> _REQUIRED WORK_: Can you recast the rows as a two-column CSV with the headers instruction and response? Begin at the line that has "Open the CS100000 form link" and continue to the end of the rows, putting each row's text and its answer in a quoted field apiece and turning line breaks into spaces.

> _DATA FOR THIS EXERCISE_:
━━━━━━

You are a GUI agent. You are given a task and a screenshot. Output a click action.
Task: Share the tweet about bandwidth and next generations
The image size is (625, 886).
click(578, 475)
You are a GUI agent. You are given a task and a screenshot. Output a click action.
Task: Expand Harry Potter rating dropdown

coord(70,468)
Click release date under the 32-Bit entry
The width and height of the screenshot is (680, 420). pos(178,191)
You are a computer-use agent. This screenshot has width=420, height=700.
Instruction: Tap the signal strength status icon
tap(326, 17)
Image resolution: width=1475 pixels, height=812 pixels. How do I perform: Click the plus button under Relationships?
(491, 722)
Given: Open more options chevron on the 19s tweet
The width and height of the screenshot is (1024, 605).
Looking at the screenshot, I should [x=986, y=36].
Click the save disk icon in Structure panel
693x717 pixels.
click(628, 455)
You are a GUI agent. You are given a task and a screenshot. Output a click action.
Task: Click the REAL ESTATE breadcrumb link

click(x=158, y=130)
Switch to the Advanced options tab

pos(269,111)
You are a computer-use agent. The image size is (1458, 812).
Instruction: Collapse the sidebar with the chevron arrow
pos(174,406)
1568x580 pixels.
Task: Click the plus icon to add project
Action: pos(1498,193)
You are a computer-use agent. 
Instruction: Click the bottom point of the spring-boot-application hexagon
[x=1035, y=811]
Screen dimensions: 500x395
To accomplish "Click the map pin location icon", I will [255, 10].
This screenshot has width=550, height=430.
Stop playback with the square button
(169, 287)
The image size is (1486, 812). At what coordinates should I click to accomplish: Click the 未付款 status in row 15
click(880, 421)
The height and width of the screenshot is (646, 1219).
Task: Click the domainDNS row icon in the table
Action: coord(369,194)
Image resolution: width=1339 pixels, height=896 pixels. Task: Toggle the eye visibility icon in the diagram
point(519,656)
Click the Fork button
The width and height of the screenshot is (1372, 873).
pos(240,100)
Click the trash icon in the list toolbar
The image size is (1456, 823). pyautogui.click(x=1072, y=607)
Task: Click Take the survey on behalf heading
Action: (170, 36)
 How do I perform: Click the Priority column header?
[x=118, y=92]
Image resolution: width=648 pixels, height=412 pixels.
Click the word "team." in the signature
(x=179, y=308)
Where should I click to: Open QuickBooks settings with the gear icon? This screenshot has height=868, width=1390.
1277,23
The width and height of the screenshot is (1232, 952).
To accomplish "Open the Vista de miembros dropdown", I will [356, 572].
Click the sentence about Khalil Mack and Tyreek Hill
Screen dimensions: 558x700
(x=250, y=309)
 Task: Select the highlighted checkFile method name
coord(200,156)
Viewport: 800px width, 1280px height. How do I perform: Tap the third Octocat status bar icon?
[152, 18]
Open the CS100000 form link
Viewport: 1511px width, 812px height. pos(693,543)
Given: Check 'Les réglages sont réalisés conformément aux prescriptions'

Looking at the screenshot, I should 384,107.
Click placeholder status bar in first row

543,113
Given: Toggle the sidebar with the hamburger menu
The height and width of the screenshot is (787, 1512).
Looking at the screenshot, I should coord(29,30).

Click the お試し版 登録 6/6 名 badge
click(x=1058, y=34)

━━━━━━

> _THE SOLUTION_:
instruction,response
"Open the CS100000 form link","Viewport: 1511px width, 812px height. pos(693,543)"
"Given: Check 'Les réglages sont réalisés conformément aux prescriptions'","Looking at the screenshot, I should 384,107."
"Click placeholder status bar in first row","543,113"
"Given: Toggle the sidebar with the hamburger menu The height and width of the screenshot is (787, 1512).","Looking at the screenshot, I should coord(29,30)."
"Click the お試し版 登録 6/6 名 badge","click(x=1058, y=34)"